Every entry must be repeated exactly in the answer.
** Opening Material shown block **
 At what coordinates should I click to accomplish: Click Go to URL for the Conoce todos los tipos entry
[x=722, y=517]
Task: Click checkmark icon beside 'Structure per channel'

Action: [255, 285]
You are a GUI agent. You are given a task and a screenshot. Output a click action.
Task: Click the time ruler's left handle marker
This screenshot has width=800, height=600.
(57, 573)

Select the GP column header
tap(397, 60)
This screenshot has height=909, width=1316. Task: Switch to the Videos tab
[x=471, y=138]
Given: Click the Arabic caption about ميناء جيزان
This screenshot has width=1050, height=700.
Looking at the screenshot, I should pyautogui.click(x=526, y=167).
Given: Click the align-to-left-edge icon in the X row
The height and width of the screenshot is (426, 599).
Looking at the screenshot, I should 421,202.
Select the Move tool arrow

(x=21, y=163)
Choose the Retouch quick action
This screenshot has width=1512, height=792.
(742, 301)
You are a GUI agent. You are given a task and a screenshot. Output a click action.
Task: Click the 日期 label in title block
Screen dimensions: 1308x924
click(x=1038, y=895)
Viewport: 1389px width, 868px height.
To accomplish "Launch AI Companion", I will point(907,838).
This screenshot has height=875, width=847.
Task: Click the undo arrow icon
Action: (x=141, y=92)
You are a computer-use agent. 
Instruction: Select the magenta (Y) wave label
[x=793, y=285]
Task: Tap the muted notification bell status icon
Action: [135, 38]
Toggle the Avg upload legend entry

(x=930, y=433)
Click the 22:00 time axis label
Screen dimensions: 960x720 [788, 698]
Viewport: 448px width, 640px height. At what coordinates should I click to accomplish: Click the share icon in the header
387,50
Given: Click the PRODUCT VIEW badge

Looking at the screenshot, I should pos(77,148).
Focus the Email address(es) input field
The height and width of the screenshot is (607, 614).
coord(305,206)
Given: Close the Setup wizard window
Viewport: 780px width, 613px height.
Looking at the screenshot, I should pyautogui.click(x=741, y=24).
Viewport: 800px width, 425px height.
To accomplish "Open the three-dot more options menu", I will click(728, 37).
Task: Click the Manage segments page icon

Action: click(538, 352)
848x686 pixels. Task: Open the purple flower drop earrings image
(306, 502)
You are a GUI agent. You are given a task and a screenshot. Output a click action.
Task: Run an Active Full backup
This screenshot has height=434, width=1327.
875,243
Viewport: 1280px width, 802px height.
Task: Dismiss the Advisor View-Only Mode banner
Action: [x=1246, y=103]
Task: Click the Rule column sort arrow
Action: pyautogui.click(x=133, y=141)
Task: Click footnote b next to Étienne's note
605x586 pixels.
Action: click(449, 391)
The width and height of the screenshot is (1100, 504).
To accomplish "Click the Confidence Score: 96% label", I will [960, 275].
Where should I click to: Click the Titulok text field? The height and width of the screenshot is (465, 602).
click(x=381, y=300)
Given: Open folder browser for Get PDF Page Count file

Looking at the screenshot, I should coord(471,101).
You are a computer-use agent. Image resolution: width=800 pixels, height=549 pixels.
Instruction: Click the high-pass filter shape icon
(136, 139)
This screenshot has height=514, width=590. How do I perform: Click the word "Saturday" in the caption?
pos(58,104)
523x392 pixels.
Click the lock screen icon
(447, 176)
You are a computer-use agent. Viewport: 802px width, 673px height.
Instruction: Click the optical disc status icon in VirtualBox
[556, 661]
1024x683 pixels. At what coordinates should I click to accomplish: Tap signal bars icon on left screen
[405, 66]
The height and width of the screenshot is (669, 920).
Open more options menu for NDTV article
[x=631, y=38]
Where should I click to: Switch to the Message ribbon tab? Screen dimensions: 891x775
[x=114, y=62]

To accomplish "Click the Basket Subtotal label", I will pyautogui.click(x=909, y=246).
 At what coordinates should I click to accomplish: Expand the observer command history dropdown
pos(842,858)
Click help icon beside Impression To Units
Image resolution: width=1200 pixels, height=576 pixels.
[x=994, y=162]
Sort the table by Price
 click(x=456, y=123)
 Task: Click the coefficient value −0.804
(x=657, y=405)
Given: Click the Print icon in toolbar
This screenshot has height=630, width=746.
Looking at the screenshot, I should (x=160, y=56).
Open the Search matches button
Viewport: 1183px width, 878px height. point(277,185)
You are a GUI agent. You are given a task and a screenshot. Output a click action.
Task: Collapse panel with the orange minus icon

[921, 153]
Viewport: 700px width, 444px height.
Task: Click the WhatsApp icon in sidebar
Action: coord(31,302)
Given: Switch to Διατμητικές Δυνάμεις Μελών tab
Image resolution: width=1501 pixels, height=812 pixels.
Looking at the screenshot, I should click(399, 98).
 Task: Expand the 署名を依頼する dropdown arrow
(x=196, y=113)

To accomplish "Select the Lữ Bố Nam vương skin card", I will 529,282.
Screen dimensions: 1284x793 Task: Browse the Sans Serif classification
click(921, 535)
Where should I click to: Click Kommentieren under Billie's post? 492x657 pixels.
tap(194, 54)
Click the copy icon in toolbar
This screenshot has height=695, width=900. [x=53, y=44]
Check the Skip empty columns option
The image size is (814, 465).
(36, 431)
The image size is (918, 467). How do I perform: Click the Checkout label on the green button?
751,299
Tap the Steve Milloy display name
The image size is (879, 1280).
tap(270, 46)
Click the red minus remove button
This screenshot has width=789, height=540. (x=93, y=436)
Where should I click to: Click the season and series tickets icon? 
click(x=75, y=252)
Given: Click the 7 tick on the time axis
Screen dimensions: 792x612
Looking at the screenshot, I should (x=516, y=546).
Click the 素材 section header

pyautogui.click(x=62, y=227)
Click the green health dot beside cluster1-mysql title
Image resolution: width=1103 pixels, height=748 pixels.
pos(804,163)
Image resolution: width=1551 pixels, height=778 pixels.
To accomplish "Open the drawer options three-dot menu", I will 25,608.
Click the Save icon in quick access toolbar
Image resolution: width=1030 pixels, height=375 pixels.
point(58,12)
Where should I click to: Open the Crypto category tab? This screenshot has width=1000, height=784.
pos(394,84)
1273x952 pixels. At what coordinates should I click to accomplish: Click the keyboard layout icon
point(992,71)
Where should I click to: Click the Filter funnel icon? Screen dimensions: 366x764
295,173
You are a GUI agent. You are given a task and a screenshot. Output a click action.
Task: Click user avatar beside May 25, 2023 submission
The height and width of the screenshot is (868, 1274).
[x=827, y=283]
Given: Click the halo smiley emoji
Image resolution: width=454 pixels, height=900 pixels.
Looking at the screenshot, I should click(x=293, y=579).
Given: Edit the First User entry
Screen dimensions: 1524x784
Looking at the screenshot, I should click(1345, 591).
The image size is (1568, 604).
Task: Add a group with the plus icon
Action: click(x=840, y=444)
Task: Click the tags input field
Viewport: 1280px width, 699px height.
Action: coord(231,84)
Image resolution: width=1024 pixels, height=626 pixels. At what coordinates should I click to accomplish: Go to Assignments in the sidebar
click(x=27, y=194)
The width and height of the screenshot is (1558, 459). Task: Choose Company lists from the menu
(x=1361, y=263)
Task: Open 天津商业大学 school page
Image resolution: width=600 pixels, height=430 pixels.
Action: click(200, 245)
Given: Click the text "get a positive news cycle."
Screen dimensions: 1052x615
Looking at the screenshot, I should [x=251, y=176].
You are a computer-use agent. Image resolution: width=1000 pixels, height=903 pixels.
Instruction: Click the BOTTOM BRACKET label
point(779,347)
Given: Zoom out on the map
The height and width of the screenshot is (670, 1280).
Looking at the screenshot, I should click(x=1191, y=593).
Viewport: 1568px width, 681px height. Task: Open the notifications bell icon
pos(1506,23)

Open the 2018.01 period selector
** Closing Material shown block **
• **Solution for this problem**
 At what coordinates should I click to accomplish: Click Go to URL for the Conoce todos los tipos entry
[x=722, y=517]
Task: Click checkmark icon beside 'Structure per channel'

Action: [255, 285]
You are a GUI agent. You are given a task and a screenshot. Output a click action.
Task: Click the time ruler's left handle marker
This screenshot has width=800, height=600.
(57, 573)

Select the GP column header
tap(397, 60)
This screenshot has height=909, width=1316. Task: Switch to the Videos tab
[x=471, y=138]
Given: Click the Arabic caption about ميناء جيزان
This screenshot has width=1050, height=700.
Looking at the screenshot, I should pyautogui.click(x=526, y=167).
Given: Click the align-to-left-edge icon in the X row
The height and width of the screenshot is (426, 599).
Looking at the screenshot, I should 421,202.
Select the Move tool arrow

(x=21, y=163)
Choose the Retouch quick action
This screenshot has width=1512, height=792.
(742, 301)
You are a GUI agent. You are given a task and a screenshot. Output a click action.
Task: Click the 日期 label in title block
Screen dimensions: 1308x924
click(x=1038, y=895)
Viewport: 1389px width, 868px height.
To accomplish "Launch AI Companion", I will point(907,838).
This screenshot has height=875, width=847.
Task: Click the undo arrow icon
Action: (x=141, y=92)
You are a computer-use agent. 
Instruction: Select the magenta (Y) wave label
[x=793, y=285]
Task: Tap the muted notification bell status icon
Action: [135, 38]
Toggle the Avg upload legend entry

(x=930, y=433)
Click the 22:00 time axis label
Screen dimensions: 960x720 [788, 698]
Viewport: 448px width, 640px height. At what coordinates should I click to accomplish: Click the share icon in the header
387,50
Given: Click the PRODUCT VIEW badge

Looking at the screenshot, I should pos(77,148).
Focus the Email address(es) input field
The height and width of the screenshot is (607, 614).
coord(305,206)
Given: Close the Setup wizard window
Viewport: 780px width, 613px height.
Looking at the screenshot, I should pyautogui.click(x=741, y=24).
Viewport: 800px width, 425px height.
To accomplish "Open the three-dot more options menu", I will click(728, 37).
Task: Click the Manage segments page icon

Action: click(538, 352)
848x686 pixels. Task: Open the purple flower drop earrings image
(306, 502)
You are a GUI agent. You are given a task and a screenshot. Output a click action.
Task: Run an Active Full backup
This screenshot has height=434, width=1327.
875,243
Viewport: 1280px width, 802px height.
Task: Dismiss the Advisor View-Only Mode banner
Action: [x=1246, y=103]
Task: Click the Rule column sort arrow
Action: pyautogui.click(x=133, y=141)
Task: Click footnote b next to Étienne's note
605x586 pixels.
Action: click(449, 391)
The width and height of the screenshot is (1100, 504).
To accomplish "Click the Confidence Score: 96% label", I will [960, 275].
Where should I click to: Click the Titulok text field? The height and width of the screenshot is (465, 602).
click(x=381, y=300)
Given: Open folder browser for Get PDF Page Count file

Looking at the screenshot, I should coord(471,101).
You are a computer-use agent. Image resolution: width=800 pixels, height=549 pixels.
Instruction: Click the high-pass filter shape icon
(136, 139)
This screenshot has height=514, width=590. How do I perform: Click the word "Saturday" in the caption?
pos(58,104)
523x392 pixels.
Click the lock screen icon
(447, 176)
You are a computer-use agent. Viewport: 802px width, 673px height.
Instruction: Click the optical disc status icon in VirtualBox
[556, 661]
1024x683 pixels. At what coordinates should I click to accomplish: Tap signal bars icon on left screen
[405, 66]
The height and width of the screenshot is (669, 920).
Open more options menu for NDTV article
[x=631, y=38]
Where should I click to: Switch to the Message ribbon tab? Screen dimensions: 891x775
[x=114, y=62]

To accomplish "Click the Basket Subtotal label", I will pyautogui.click(x=909, y=246).
 At what coordinates should I click to accomplish: Expand the observer command history dropdown
pos(842,858)
Click help icon beside Impression To Units
Image resolution: width=1200 pixels, height=576 pixels.
[x=994, y=162]
Sort the table by Price
 click(x=456, y=123)
 Task: Click the coefficient value −0.804
(x=657, y=405)
Given: Click the Print icon in toolbar
This screenshot has height=630, width=746.
Looking at the screenshot, I should (x=160, y=56).
Open the Search matches button
Viewport: 1183px width, 878px height. point(277,185)
You are a GUI agent. You are given a task and a screenshot. Output a click action.
Task: Collapse panel with the orange minus icon

[921, 153]
Viewport: 700px width, 444px height.
Task: Click the WhatsApp icon in sidebar
Action: coord(31,302)
Given: Switch to Διατμητικές Δυνάμεις Μελών tab
Image resolution: width=1501 pixels, height=812 pixels.
Looking at the screenshot, I should click(399, 98).
 Task: Expand the 署名を依頼する dropdown arrow
(x=196, y=113)

To accomplish "Select the Lữ Bố Nam vương skin card", I will 529,282.
Screen dimensions: 1284x793 Task: Browse the Sans Serif classification
click(921, 535)
Where should I click to: Click Kommentieren under Billie's post? 492x657 pixels.
tap(194, 54)
Click the copy icon in toolbar
This screenshot has height=695, width=900. [x=53, y=44]
Check the Skip empty columns option
The image size is (814, 465).
(36, 431)
The image size is (918, 467). How do I perform: Click the Checkout label on the green button?
751,299
Tap the Steve Milloy display name
The image size is (879, 1280).
tap(270, 46)
Click the red minus remove button
This screenshot has width=789, height=540. (x=93, y=436)
Where should I click to: Click the season and series tickets icon? 
click(x=75, y=252)
Given: Click the 7 tick on the time axis
Screen dimensions: 792x612
Looking at the screenshot, I should (x=516, y=546).
Click the 素材 section header

pyautogui.click(x=62, y=227)
Click the green health dot beside cluster1-mysql title
Image resolution: width=1103 pixels, height=748 pixels.
pos(804,163)
Image resolution: width=1551 pixels, height=778 pixels.
To accomplish "Open the drawer options three-dot menu", I will 25,608.
Click the Save icon in quick access toolbar
Image resolution: width=1030 pixels, height=375 pixels.
point(58,12)
Where should I click to: Open the Crypto category tab? This screenshot has width=1000, height=784.
pos(394,84)
1273x952 pixels. At what coordinates should I click to accomplish: Click the keyboard layout icon
point(992,71)
Where should I click to: Click the Filter funnel icon? Screen dimensions: 366x764
295,173
You are a GUI agent. You are given a task and a screenshot. Output a click action.
Task: Click user avatar beside May 25, 2023 submission
The height and width of the screenshot is (868, 1274).
[x=827, y=283]
Given: Click the halo smiley emoji
Image resolution: width=454 pixels, height=900 pixels.
Looking at the screenshot, I should click(x=293, y=579).
Given: Edit the First User entry
Screen dimensions: 1524x784
Looking at the screenshot, I should click(1345, 591).
The image size is (1568, 604).
Task: Add a group with the plus icon
Action: click(x=840, y=444)
Task: Click the tags input field
Viewport: 1280px width, 699px height.
Action: coord(231,84)
Image resolution: width=1024 pixels, height=626 pixels. At what coordinates should I click to accomplish: Go to Assignments in the sidebar
click(x=27, y=194)
The width and height of the screenshot is (1558, 459). Task: Choose Company lists from the menu
(x=1361, y=263)
Task: Open 天津商业大学 school page
Image resolution: width=600 pixels, height=430 pixels.
Action: click(200, 245)
Given: Click the text "get a positive news cycle."
Screen dimensions: 1052x615
Looking at the screenshot, I should [x=251, y=176].
You are a computer-use agent. Image resolution: width=1000 pixels, height=903 pixels.
Instruction: Click the BOTTOM BRACKET label
point(779,347)
Given: Zoom out on the map
The height and width of the screenshot is (670, 1280).
Looking at the screenshot, I should click(x=1191, y=593).
Viewport: 1568px width, 681px height. Task: Open the notifications bell icon
pos(1506,23)

Open the 2018.01 period selector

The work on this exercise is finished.